Given passage -
* * * * * * *

|theConnecticut's state flag|
Surviving in new soil ...
Connecticut, the Constitution state, was made the fifth state of the new nation. The fifth of the original 13 colonies, it was granted statehood in 1788. While Connecticut's state flag was not adopted until some 90 years later in 1879, the flag's thematic roots rest in the fertile soil of this earliest founding.
The Connecticut state flag has a classical design based on traditional heraldic forms and a motif of grapevines that are staked vines, not wild vines. Its shield, in the rococo style, dates to the 1600s, at a time when England's "second sons" journeyed far to make their fortune and their mark. This is, at its heart, the story of Connecticut's grapevine flag, a story about new roots and new harvests that extend far beyond the journey of a "second son."

* * * * * * *

Material -
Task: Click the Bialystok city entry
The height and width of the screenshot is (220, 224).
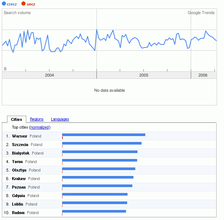Action: point(21,153)
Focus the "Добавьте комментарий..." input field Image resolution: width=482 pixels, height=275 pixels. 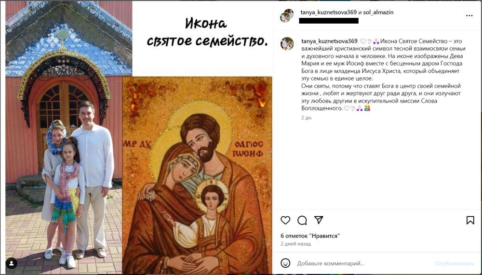click(x=364, y=263)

* * * * * * *

Decide whether each statement below agrees with the Connecticut flag passage. Answer yes or no for each, and quote the deciding words from the passage.
1. Connecticut's state flag was adopted in 1879.
2. The grapevines on the flag are wild vines.
3. The flag's shield dates to the 1700s.

1. Yes: "Connecticut's state flag was not adopted until some 90 years later in 1879"
2. No: "a motif of grapevines that are staked vines, not wild vines"
3. No: "Its shield, in the rococo style, dates to the 1600s"